> **WHAT THE EXERCISE ASKS**: State, as one number, how many lines in these records hold "will".

> **RAW DATA**:

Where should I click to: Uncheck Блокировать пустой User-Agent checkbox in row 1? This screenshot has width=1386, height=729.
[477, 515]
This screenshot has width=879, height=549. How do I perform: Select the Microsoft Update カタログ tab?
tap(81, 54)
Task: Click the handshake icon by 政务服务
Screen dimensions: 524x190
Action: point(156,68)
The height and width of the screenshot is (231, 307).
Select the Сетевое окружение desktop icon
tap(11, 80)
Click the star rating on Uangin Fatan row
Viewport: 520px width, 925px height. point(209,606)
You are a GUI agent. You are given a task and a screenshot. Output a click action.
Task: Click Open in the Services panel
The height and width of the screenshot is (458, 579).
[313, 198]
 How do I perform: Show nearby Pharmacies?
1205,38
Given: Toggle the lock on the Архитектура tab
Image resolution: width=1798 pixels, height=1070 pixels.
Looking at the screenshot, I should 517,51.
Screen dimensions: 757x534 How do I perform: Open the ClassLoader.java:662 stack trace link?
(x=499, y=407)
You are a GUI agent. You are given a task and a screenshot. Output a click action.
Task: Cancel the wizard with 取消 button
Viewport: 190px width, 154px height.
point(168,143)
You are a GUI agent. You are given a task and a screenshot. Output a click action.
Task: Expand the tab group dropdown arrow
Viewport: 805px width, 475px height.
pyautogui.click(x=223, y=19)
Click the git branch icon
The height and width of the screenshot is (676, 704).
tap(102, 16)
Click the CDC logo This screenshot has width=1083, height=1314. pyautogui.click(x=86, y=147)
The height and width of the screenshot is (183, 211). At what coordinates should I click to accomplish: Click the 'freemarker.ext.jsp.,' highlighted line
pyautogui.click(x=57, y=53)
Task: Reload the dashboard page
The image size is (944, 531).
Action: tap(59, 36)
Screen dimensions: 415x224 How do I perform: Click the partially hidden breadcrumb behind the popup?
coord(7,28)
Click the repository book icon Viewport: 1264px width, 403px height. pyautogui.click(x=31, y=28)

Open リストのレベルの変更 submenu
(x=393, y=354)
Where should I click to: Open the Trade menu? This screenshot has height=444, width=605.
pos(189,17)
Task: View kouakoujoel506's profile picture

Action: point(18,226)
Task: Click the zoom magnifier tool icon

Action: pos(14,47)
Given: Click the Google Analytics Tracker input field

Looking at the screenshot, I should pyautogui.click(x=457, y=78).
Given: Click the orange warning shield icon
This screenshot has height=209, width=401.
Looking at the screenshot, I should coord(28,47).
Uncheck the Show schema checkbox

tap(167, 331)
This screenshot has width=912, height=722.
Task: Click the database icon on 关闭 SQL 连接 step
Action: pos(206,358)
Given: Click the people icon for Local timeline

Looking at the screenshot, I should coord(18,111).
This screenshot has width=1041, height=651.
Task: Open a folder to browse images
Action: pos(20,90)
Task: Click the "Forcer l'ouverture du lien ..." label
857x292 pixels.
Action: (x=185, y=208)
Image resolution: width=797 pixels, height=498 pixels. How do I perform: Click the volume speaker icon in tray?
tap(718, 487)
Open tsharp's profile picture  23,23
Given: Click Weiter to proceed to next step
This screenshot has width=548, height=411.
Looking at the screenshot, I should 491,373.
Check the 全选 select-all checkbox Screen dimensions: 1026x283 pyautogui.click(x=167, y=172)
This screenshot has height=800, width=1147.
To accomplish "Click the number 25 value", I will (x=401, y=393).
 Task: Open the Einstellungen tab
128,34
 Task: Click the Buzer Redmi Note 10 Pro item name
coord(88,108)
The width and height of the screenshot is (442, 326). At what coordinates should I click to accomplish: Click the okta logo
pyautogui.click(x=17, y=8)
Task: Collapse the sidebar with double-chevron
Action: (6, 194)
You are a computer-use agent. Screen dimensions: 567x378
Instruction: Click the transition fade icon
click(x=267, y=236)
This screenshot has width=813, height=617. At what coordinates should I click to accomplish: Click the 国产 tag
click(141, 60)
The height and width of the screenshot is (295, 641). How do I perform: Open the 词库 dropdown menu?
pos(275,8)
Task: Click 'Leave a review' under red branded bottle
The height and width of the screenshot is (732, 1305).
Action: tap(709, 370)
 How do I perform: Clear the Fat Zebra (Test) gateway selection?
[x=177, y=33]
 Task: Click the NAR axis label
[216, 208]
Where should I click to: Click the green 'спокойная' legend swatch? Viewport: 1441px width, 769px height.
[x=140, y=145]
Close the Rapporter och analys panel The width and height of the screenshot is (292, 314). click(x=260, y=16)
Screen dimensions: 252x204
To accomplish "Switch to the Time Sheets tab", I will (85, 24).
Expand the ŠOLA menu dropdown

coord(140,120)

> **SOLUTION**: 2